Every line below must be reproduced exactly. Copy them all.
Supplied information Start Marker
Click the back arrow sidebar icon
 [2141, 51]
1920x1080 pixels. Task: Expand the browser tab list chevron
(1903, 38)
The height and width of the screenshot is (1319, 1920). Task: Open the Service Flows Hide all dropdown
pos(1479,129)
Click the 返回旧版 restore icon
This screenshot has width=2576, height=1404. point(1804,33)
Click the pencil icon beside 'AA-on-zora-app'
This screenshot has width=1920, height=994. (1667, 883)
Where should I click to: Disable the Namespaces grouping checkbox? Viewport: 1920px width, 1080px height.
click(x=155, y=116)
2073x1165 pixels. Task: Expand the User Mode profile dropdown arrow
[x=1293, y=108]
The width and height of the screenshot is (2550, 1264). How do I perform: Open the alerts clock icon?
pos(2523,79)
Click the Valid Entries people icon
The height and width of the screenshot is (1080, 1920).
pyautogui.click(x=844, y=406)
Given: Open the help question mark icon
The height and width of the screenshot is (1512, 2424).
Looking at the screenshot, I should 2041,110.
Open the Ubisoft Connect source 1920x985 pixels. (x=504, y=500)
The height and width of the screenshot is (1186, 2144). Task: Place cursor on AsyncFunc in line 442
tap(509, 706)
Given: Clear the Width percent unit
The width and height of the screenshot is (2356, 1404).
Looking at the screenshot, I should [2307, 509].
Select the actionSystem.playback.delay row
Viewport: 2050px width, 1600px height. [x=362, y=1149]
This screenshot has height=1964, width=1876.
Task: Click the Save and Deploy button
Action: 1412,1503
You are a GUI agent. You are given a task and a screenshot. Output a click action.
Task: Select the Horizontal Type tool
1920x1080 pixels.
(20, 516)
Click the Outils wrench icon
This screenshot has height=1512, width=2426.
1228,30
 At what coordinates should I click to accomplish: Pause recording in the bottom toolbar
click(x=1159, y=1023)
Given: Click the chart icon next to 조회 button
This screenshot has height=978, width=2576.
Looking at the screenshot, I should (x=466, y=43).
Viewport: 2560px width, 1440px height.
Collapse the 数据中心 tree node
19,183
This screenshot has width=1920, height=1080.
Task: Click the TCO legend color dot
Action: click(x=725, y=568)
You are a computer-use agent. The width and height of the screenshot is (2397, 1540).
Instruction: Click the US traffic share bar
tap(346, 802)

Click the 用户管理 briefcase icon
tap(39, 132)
Supplied information End Marker
Problem solution
Click the back arrow sidebar icon
 [2141, 51]
1920x1080 pixels. Task: Expand the browser tab list chevron
(1903, 38)
The height and width of the screenshot is (1319, 1920). Task: Open the Service Flows Hide all dropdown
pos(1479,129)
Click the 返回旧版 restore icon
This screenshot has width=2576, height=1404. point(1804,33)
Click the pencil icon beside 'AA-on-zora-app'
This screenshot has width=1920, height=994. (1667, 883)
Where should I click to: Disable the Namespaces grouping checkbox? Viewport: 1920px width, 1080px height.
click(x=155, y=116)
2073x1165 pixels. Task: Expand the User Mode profile dropdown arrow
[x=1293, y=108]
The width and height of the screenshot is (2550, 1264). How do I perform: Open the alerts clock icon?
pos(2523,79)
Click the Valid Entries people icon
The height and width of the screenshot is (1080, 1920).
pyautogui.click(x=844, y=406)
Given: Open the help question mark icon
The height and width of the screenshot is (1512, 2424).
Looking at the screenshot, I should 2041,110.
Open the Ubisoft Connect source 1920x985 pixels. (x=504, y=500)
The height and width of the screenshot is (1186, 2144). Task: Place cursor on AsyncFunc in line 442
tap(509, 706)
Given: Clear the Width percent unit
The width and height of the screenshot is (2356, 1404).
Looking at the screenshot, I should [2307, 509].
Select the actionSystem.playback.delay row
Viewport: 2050px width, 1600px height. [x=362, y=1149]
This screenshot has height=1964, width=1876.
Task: Click the Save and Deploy button
Action: 1412,1503
You are a GUI agent. You are given a task and a screenshot. Output a click action.
Task: Select the Horizontal Type tool
1920x1080 pixels.
(20, 516)
Click the Outils wrench icon
This screenshot has height=1512, width=2426.
1228,30
 At what coordinates should I click to accomplish: Pause recording in the bottom toolbar
click(x=1159, y=1023)
Given: Click the chart icon next to 조회 button
This screenshot has height=978, width=2576.
Looking at the screenshot, I should (x=466, y=43).
Viewport: 2560px width, 1440px height.
Collapse the 数据中心 tree node
19,183
This screenshot has width=1920, height=1080.
Task: Click the TCO legend color dot
Action: click(x=725, y=568)
You are a computer-use agent. The width and height of the screenshot is (2397, 1540).
Instruction: Click the US traffic share bar
tap(346, 802)

Click the 用户管理 briefcase icon
tap(39, 132)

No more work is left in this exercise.